On assessment of a child admitted with a diagnosis of acute-stage Kawasaki disease, the nurse expects to note which clinical manifestation of the acute stage of the disease? 1.Cracked lips 2.Normal appearance 3.Conjunctival hyperemia 4.Desquamation of the skin

Conjunctival hyperemia

A nursing student is assigned to care for a child with sickle cell disease (SCD). The nursing instructor asks the student to describe the causative factors related to this disease. Which statement by the student indicates a need for further research? 1.SCD is an autosomal recessive disease. 2.Children with the HbS (sickle cell hemoglobin) trait are not symptomatic. 3.If each parent carries the trait, the child will carry the trait, and the probability of the child having the disease is 75%. 4.If one parent has the HbS trait and the other parent is normal, there is a 50% chance that each offspring will inherit the trait.

If each parent carries the trait, the child will carry the trait, and the probability of the child having the disease is 75%.
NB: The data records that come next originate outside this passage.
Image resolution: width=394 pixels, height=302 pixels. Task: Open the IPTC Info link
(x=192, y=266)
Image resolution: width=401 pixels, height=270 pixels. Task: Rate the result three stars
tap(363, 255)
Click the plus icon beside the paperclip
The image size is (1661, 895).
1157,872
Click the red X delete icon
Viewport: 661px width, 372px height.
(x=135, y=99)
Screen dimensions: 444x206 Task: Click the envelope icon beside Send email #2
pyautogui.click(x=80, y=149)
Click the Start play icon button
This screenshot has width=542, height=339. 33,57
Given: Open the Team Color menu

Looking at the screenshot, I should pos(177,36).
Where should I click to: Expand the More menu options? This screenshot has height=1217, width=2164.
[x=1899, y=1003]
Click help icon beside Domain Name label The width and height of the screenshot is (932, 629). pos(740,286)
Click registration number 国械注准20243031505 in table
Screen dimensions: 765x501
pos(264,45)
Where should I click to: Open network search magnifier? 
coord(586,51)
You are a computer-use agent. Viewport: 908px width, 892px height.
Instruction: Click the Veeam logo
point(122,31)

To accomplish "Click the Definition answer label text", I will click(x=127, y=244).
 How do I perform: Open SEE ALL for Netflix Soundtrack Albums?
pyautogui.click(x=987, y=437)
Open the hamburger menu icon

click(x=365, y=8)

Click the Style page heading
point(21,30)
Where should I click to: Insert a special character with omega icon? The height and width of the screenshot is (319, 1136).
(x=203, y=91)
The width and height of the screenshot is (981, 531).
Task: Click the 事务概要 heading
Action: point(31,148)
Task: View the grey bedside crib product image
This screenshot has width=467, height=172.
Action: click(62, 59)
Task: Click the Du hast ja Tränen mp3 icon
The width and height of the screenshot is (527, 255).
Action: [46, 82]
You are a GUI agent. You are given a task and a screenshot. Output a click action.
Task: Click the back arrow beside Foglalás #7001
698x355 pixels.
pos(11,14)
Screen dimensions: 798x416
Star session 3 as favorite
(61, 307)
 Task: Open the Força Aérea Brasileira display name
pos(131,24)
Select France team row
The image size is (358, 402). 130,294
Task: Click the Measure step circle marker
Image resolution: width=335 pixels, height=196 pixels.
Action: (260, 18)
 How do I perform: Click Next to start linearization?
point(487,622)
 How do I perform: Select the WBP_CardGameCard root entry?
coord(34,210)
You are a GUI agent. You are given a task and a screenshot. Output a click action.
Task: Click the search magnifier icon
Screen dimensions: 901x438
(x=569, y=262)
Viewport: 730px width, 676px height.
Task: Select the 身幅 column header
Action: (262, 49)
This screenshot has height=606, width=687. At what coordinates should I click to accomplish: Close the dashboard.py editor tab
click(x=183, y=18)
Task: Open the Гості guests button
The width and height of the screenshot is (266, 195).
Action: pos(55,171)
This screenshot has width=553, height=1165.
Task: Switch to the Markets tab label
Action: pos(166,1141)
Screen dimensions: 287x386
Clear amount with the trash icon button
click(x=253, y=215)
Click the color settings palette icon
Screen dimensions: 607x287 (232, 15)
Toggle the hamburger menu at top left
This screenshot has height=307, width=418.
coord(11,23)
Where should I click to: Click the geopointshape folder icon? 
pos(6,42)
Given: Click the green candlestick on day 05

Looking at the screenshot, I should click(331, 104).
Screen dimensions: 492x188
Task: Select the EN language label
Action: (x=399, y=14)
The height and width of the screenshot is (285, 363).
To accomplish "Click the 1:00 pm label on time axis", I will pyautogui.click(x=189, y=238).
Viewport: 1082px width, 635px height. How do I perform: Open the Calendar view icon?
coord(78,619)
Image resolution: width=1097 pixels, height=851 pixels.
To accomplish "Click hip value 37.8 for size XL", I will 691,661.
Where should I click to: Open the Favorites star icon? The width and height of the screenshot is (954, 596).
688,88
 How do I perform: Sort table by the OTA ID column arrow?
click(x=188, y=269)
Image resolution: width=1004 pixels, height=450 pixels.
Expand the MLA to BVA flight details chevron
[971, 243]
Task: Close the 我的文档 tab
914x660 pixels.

The nurse is caring for an infant with bronchiolitis, and diagnostic tests have confirmed respiratory syncytial virus (RSV). On the basis of this finding, which is the most appropriatenursing action? 1.Initiate strict enteric precautions. 2.Move the infant to a private room. 3.Leave the infant in the present room, because RSV is not contagious. 4.Inform the staff that using standard precautions is all that is necessary when caring for the child.

Move the infant to a private room.

Breathing exercises and postural drainage are prescribed for a hospitalized child with cystic fibrosis. What instruction should the nurse include in the client's teaching plan? 1.Schedule the procedures so they are 4 hours apart. 2.Perform the breathing exercises and then the postural drainage. 3.Perform the postural drainage first and then the breathing exercises. 4.Perform postural drainage in the morning and breathing exercises in the evening.

Perform the postural drainage first and then the breathing exercises. Rationale: Breathing exercises are recommended for a majority of children with cystic fibrosis (CF), even those with minimal pulmonary involvement. The exercises usually are performed twice daily, and they are preceded by postural drainage. The postural drainage will mobilize secretions, and the breathing exercises will then assist with expectoration. Exercises to assist in assuming correct postures and in maximizing thoracic mobility, such as swinging the arms and bending and twisting the trunk, are included. The ultimate aim of these exercises is to establish a good habitual breathing pattern.

The nurse is preparing for the admission of an infant with a diagnosis of bronchiolitis caused by respiratory syncytial virus (RSV). Which interventions should the nurse include in the plan of care? Select all that apply. 1.Place the infant in a private room. 2.Ensure that the infant's head is in a flexed position. 3.Wear a mask, gown, and gloves when in contact with the infant. 4.Place the infant in a tent that delivers warm humidified air. 5.Position the infant on the side, with the head lower than the chest. 6.Ensure that nurses caring for the infant with RSV do not care for other high-risk children.

Place the infant in a private room. Wear a mask, gown, and gloves when in contact with the infant. Ensure that nurses caring for the infant with RSV do not care for other high-risk children.